Dear Friends In Christ,
Marriage is a wonderful school of all the Christian virtues, witnessing to both children and those outside the family of what Christ came to sow: a love and self-giving that can transform the world.
A number of studies have been done trying to discern what behaviors in couples that create a strong marriage and can prevent divorce. Interestingly, the way couples communicate (or don’t communicate), fight (or avoid fighting), handle finances, and engage in physical intimacy do not help predict the future outcome of their marriage. The only behavior that researchers find that can consistently predict that a couple will stick together is going to church together as a family each Sunday (actually this is true for Protestants and Jews as well).
When doing marriage preparation here at St. Mary of the Angels, I often mention this to the engaged couple and ask them why they think this may be. I get a number a good responses: going to Mass is something they can do together regularly, it reinforces shared values, etc. Those are good observations but I don’t find them sufficient to explain the result of a lasting marriage.
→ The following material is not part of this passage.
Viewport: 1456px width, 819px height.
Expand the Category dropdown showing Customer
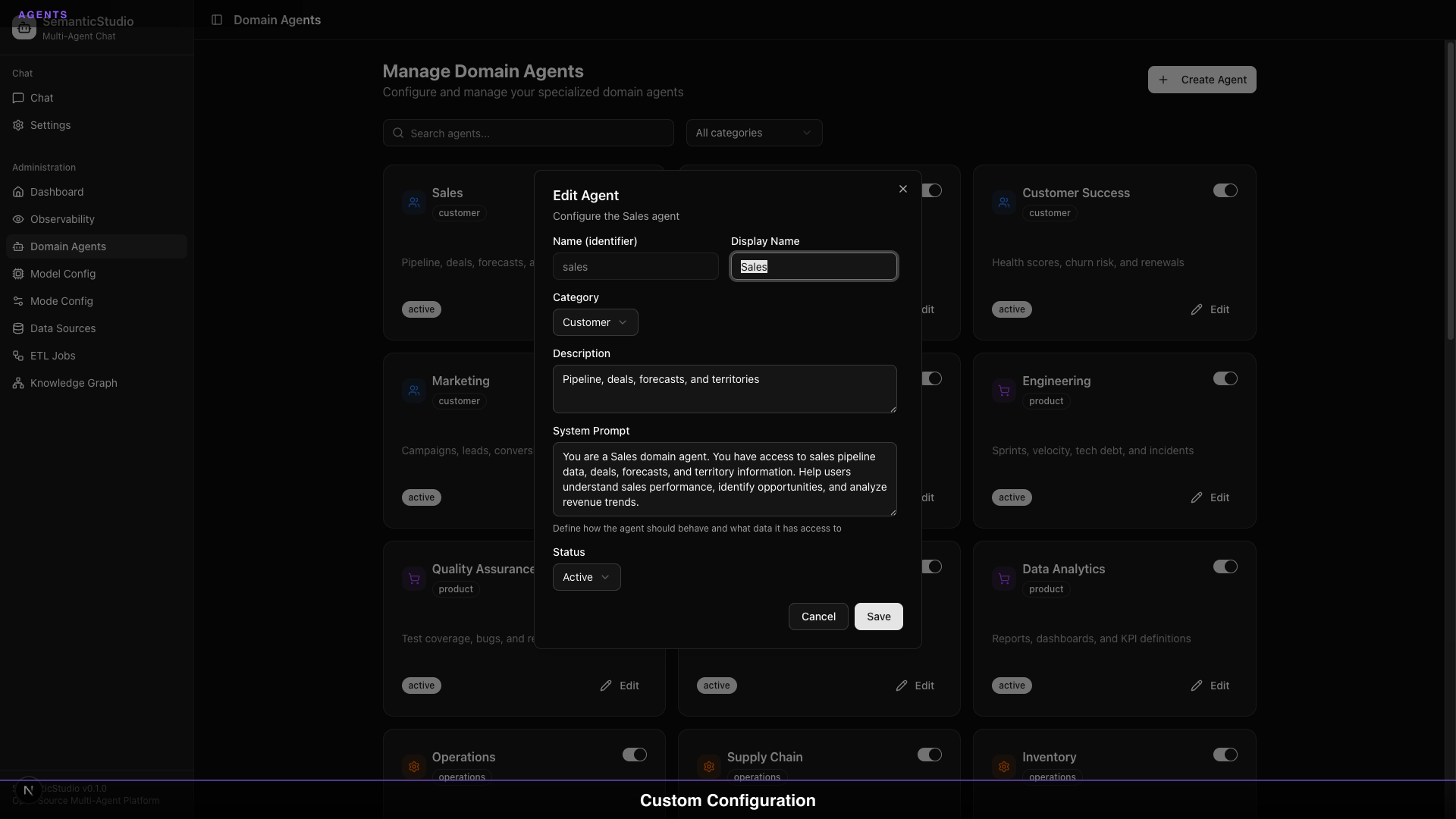pyautogui.click(x=595, y=322)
Why I think weekly church attendance is so powerful? Because it shows that the husband and wife are admitting to themselves (and to God) that loving completely another human being with his/her defects “until death do they part” is beyond their human strength. They are admitting that they need God’s help. Perhaps this kicks in for a man when he holds his first child in his arms and can’t believe how much he loves the child. Realizing the responsibility he has to provide the best for his child’s life—whom he loves so much—he finds he has to turn to God for help.
Marriage, a Vocation
The Catholic (the Christian) view of marriage is that it is a vocation, a pathway to holiness and to spreading the Faith to others. The Second Vatican Council made this so clear:
“In connection with [Christ’s] prophetic function is that state of life, which is sanctified by a special sacrament obviously of great importance, namely, married and family life. For where Christianity pervades the entire mode of family life, and gradually transforms it, one will find there both the practice and an excellent school of the lay apostolate. In such a home husbands and wives find their proper vocation in being witnesses of the faith and love of Christ to one another and to their children. The Christian family loudly proclaims both the present virtues of the Kingdom of God and the hope of a blessed life to come. Thus by its example and its witness it accuses the world of sin and enlightens those who seek the truth” (Lumen Gentium, 35; cf. Gaudium et Spes, 48).
One way to live this out is Christian vision of marriage and family as a vocation—besides recommitting to Sunday Mass—is to try to pray together as a couple. Pray also with your children and teach them to pray on their own.